● **ТЕКСТ ДЛЯ РАБОТЫ**:
--------

Вдоль створок широкого окна выстроены были особые стеллажи, на которых теснились экземпляры, особенно охочие до дневного света: шипастые кактусы, порой вдруг расцветавшие красными или оранжевыми розетками; светло-зеленые (мать говорила про них «цвета влюбленной жабы») литопсы, комковатые шарики невообразимых форм — то напоминающие уродливо преображенные части человеческого тела, то вообще что-то, непонятно как появившееся в природе. Отдельным строем стояли горшки с фиалками, чьи мохнатые листья и прямолинейные цветки скрывали, вопреки ожиданию и рекламе парфюмерных фирм, тяжелый неприятный запах; орхидеи-башмачки, не имевшие запаха вовсе: капризные, медленнорастущие, с пятнистыми листьями, между которых вдруг, очень редко, появлялся к тайному торжеству садовницы, кончик цветоноса, грозившего через месяц вспухнуть чудовищным бутоном, из которого вылезал исполинский цветок с развратной розовой губой, двумя широкими лепестками и полосатым парусом над ним...

Внутри своего текста Соболев создает совершенную акустическую систему, главная задача которой — многоступенчатый резонанс и такое многоликое эхо, когда любые реалии начинают отбрасывать сразу несколько контекстуальных теней.

--------

● **ИСХОДНЫЕ ДАННЫЕ**:
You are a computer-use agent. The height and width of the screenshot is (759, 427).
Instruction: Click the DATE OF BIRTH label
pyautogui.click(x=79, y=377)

--------

● **ОБЯЗАТЕЛЬНОЕ ЗАДАНИЕ 1**: Как изложить текст для работы в двух предложениях?
● **ОБЯЗАТЕЛЬНОЕ ЗАДАНИЕ 2**: Отредактируйте текст для работы: перепишите его от «Внутри своего текста» до «несколько контекстуальных теней.», поставив «звуковую систему» вместо «акустическую систему».

● **ПРАВИЛЬНЫЙ ОТВЕТ 1**: Вдоль широкого окна на особых стеллажах теснятся светолюбивые растения: кактусы, литопсы, фиалки с тяжелым неприятным запахом и капризные орхидеи-башмачки, у которых изредка появляется цветонос с исполинским цветком. Соболев создает внутри своего текста совершенную акустическую систему, главная задача которой — многоступенчатый резонанс и многоликое эхо, когда любые реалии отбрасывают сразу несколько контекстуальных теней.

● **ПРАВИЛЬНЫЙ ОТВЕТ 2**:
Внутри своего текста Соболев создает совершенную звуковую систему, главная задача которой — многоступенчатый резонанс и такое многоликое эхо, когда любые реалии начинают отбрасывать сразу несколько контекстуальных теней.